Daraufhin machte er wegen der Absage bzgl. der Praktikantenstelle eine Entschädigung in Höhe von mindestens 5.000 € nach § 15 Abs. 2 AGG wegen Verstoßes gegen das Verbot einer behinderungsbedingten Benachteiligung geltend. Die Forderung begründete er damit, dass im Bewerbungsverfahren die Beteiligung der Schwerbehindertenvertretung unterblieben sei, obwohl das Unternehmen von seinem Gleichstellungsantrag gewusst habe.
Die nach Zurückweisung der Zahlung erhobene Klage blieb in allen Instanzen erfolglos.
Arbeitsgericht und LAG sahen keinen ausreichenden Vortrag nach § 22 AGG (Beweislast), aus dem sich Indizien für eine Benachteiligung ergeben würden, die eine Benachteiligung wegen seiner Behinderung vermuten ließen.
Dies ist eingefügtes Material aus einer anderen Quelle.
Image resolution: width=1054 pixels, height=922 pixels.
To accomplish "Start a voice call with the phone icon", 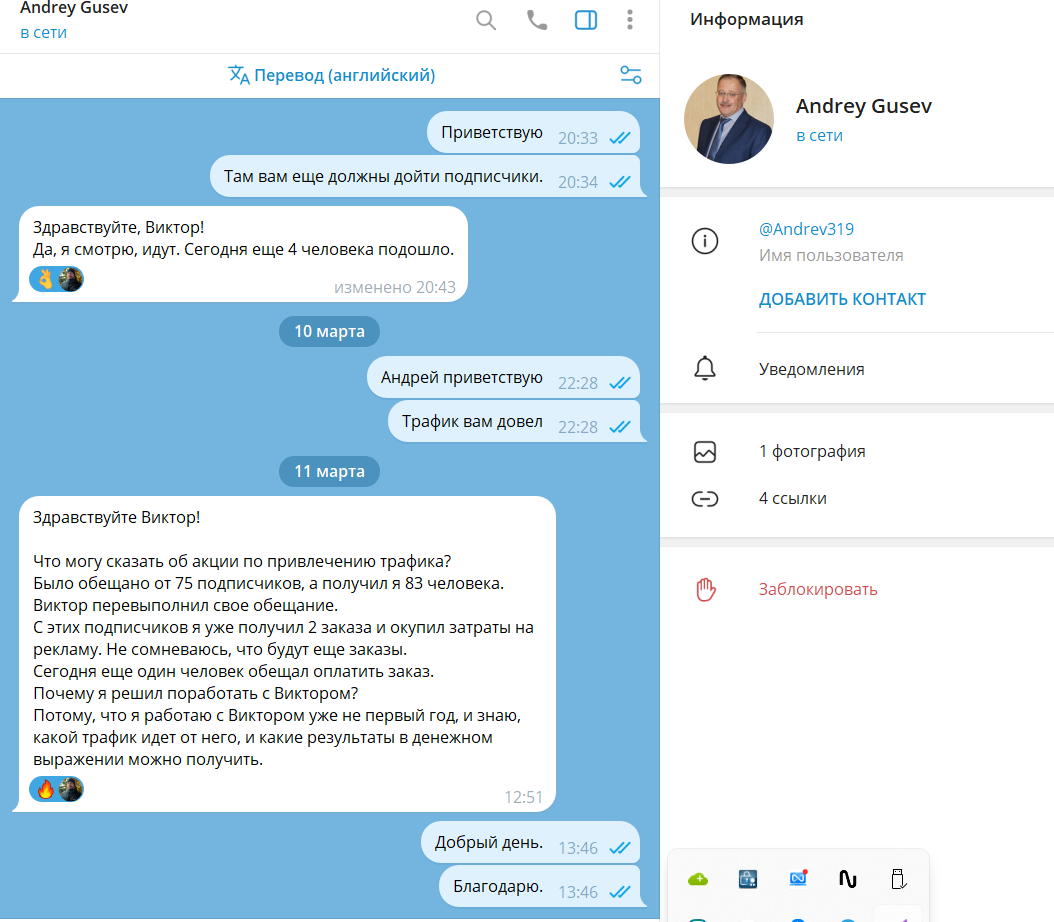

Auch die Revision beim BAG führte zu keinem anderen Ergebnis.
Zur Begründung führt es zunächst aus, dass nach § 6 Abs. 1 S. 1 Nr. 2 AGG auch Praktikanten, die nach § 26 BBiG eingestellt werden, um berufliche Fertigkeiten, Kenntnisse, Fähigkeiten oder berufliche Erfahrungen zu erwerben in den Anwendungsbereich des AGG fallen. Auch begründe bei schwerbehinderten und diesen gleichgestellten behinderten Menschen der Verstoß des Arbeitgebers gegen Verfahrens- und/oder Förderpflichten zugunsten schwerbehinderter Menschen regelmäßig die Vermutung einer Benachteiligung wegen der (Schwer)Behinderung.
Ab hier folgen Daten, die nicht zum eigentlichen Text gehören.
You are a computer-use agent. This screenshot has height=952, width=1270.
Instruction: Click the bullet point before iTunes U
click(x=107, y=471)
Ein laufender Gleichstellungsantrag führe aber noch nicht zum Eingreifen der schützenden Verfahrensvorschriften. Nach der Rechtsprechung des 7. Senats des BAG in vergleichbaren Fällen, der sich der 8. Senat anschloss, sei geklärt, dass Arbeitgeber gerade nicht verpflichtet sind, (vorsorglich) die Schwerbehindertenvertretung zu unterrichten und sie nach §§ 164 Abs. 1 S. 4, 178 Abs. 2 S. 1 SGB IX zu beteiligen, wenn über einen Gleichstellungsantrag noch nicht entschieden wurde. Dies ergebe sich aus Wortlaut und systematischer Stellung der genannten Vorschriften.
Auch die nach § 151 II 2 SGB IX eintretende Rückwirkung der Gleichstellung auf den Tag des Antragseingangs bewirke keine vorsorgliche Beteiligungsverpflichtung des Arbeitgebers. Diese Rückwirkung werde erst durch den stattgebenden Gleichstellungsbescheid begründet, weshalb sie im Laufe des Bewerbungsverfahrens noch nicht eingetreten sei. Dafür spreche auch die Regelung zur Einschränkung des Sonderkündigungsschutzes in § 173 Abs. 3 SGB IX, durch die der Gesetzgeber die Problematik eines laufenden Anerkennungs- bzw. Gleichstellungsverfahrens erkannt habe und hierfür eine Sonderregelung habe treffen wollen.